Voorts hebben [XY] vanaf het begin van de schuldsanering niet voldaan aan de informatieverplichting. Het niet verstrekken van de benodigde inlichtingen vormt een voldoende aanwijzing dat bij [XY] de van hen te vergen medewerking aan een doeltreffende uitvoering van de schuldsaneringsregeling ontbreekt. De omstandigheid dat [XY] inmiddels wel alle gevraagde informatie aan de bewindvoerder hebben verschaft, leidt niet tot een ander oordeel. [XY] hebben immers veel te laat deze informatie verstrekt waardoor het voor de bewindvoerder niet meer mogelijk is adequaat in te grijpen, zoals in het geval van de belastingteruggaven die in de boedel hadden moeten vloeien. Daarbij komt dat de thans overgelegde informatie diverse vragen oproept, zoals waarvan [X] het verblijf in Turkije ten tijde van het eerste huisbezoek en de aldaar - door hem gestelde - ondergane operatie heeft kunnen betalen en tevens waarom de belastingteruggaven niet in de boedel zijn gevloeid en wat daarmee is gebeurd. Niet is aannemelijk geworden dat [XY] niet eerder aan de informatieverplichting hadden kunnen voldoen. Het lag op hun weg hulp te zoeken indien zij daaraan behoefte hadden. Met betrekking tot de stand van de boedel overweegt het hof dat deze door de late overlegging van gegevens thans onbekend is. Wel is duidelijk geworden dat de verhuisvergoeding van € 5.000,- nog steeds niet deugdelijk is verantwoord hoewel [XY] daartoe geruime tijd in de gelegenheid zijn geweest. Verder is uit bankafschriften gebleken van diverse belastingteruggaven die niet in de boedel zijn gevloeid. Hierdoor is een substantiële achterstand ontstaan in de afdrachtverplichting, hetgeen [XY] kan worden toegerekend. Zij hadden tijdig stukken moeten overleggen en bovendien in overleg moeten treden over de boedelafdracht.
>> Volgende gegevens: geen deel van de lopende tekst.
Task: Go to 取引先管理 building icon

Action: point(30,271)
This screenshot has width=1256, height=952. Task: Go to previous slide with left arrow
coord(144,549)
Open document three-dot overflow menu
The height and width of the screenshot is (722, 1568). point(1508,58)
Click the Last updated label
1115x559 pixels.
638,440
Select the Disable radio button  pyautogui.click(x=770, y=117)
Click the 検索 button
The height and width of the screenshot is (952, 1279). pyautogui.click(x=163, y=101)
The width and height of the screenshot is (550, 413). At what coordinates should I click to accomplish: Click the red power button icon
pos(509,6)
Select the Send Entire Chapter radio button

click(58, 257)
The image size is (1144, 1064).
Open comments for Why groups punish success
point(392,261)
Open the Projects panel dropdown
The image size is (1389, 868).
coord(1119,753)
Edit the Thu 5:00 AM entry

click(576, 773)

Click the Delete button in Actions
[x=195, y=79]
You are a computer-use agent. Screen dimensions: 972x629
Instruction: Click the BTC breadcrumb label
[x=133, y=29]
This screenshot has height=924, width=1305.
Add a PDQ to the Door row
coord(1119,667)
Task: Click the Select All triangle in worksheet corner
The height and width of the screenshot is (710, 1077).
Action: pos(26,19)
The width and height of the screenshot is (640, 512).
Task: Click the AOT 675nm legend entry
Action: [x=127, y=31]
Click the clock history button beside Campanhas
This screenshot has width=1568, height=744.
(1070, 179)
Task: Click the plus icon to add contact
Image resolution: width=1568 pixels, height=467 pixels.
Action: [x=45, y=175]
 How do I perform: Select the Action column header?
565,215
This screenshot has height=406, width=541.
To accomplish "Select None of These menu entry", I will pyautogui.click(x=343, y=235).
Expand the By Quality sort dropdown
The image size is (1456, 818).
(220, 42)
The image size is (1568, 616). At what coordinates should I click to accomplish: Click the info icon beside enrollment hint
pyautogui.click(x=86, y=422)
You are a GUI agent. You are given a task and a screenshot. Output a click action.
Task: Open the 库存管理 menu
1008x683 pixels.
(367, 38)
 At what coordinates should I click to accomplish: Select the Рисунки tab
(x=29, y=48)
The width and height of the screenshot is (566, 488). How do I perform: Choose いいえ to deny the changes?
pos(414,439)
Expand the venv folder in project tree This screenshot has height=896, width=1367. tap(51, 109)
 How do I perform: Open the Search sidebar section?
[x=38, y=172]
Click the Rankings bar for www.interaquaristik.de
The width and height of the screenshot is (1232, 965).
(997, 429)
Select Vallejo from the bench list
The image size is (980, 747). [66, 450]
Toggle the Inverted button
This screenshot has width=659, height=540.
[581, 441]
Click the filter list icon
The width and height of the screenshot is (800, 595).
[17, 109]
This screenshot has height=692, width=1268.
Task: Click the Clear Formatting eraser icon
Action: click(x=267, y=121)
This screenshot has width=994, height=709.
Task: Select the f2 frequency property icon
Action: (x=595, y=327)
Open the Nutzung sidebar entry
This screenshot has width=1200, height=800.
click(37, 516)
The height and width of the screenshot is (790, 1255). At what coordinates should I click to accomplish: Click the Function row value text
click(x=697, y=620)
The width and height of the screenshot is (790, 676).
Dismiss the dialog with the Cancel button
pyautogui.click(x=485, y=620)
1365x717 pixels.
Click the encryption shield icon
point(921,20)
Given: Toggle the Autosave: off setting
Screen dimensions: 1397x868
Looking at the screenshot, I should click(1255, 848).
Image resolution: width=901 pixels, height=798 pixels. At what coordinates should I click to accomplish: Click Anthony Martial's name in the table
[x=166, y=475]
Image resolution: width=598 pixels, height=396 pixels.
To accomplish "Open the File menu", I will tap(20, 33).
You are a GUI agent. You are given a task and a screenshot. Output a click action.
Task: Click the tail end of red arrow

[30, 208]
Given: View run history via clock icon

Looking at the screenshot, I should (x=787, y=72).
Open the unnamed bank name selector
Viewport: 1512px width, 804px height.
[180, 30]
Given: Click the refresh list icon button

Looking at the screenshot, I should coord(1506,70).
Daarbij komt dat [XY] geen concreet voorstel tot aflossing van de boedelachterstand hebben ingediend.
2.5
Bovenomschreven tekortkomingen vormen voldoende aanwijzing dat bij [XY] de van hen te vergen medewerking aan een doeltreffende uitvoering van de schuldsaneringsregeling ontbreekt. Van deze tekortkomingen valt [XY] een verwijt te maken, zodat deze aan hen kunnen worden toegerekend. Weliswaar hebben [XY] aangevoerd dat zij door privé zaken en zorgen die hun bezighielden niet aan hun verplichtingen hebben kunnen voldoen, maar dit kan geen rechtvaardiging vormen voor het gedurende twee jaar niet nakomen van de verplichtingen in de schuldsaneringsregeling. Zelfs na een laatste kans van de rechtbank te hebben gekregen begin 2016 hebben [XY] slechts een gedeelte van de verplichtingen opgepakt. Gelet op de omvang van de tekortkomingen en de omstandigheid dat niet is gebleken van een concrete plan van aanpak op grond waarvan de bewindvoerder en het hof het vertrouwen hebben dat [XY] vanaf heden de verplichtingen naar behoren zullen nakomen, gaat het hof voorbij aan het verzoek tot verlenging van de looptijd. Ook het verzoek van [XY] om de tekortkoming in de nakoming van de inspanningsverplichting te compenseren met een geldbedrag, kan hen niet baten nu dit verzoek onvoldoende is geconcretiseerd en zoals hiervoor overwogen daarmee de overige tekortkomingen - waaronder die in de nakoming van de verplichting de bewindvoerder tijdig en volledig te informeren - niet (meer) kunnen worden weggenomen. De genoemde tekortkomingen, die niet als geringe tekortkomingen buiten beschouwing kunnen blijven, zijn naar het oordeel van het hof zodanig ernstig en verwijtbaar, dat slechts de tussentijdse beëindiging van de schuldsaneringsregeling gerechtvaardigd is. Het vonnis van de rechtbank zal dan ook worden bekrachtigd.

3.Beslissing

Het hof:
bekrachtigt het vonnis waarvan beroep.
Dit arrest is gewezen door mrs. M.L.D. Akkaya, A.S. Arnold en G.H. Lankhorst en in het openbaar uitgesproken op 6 september 2016 in tegenwoordigheid van de griffier.
Van dit arrest kan gedurende acht dagen na de dag van de uitspraak beroep in cassatie worden ingesteld door middel van een verzoekschrift in te dienen ter griffie van de Hoge Raad.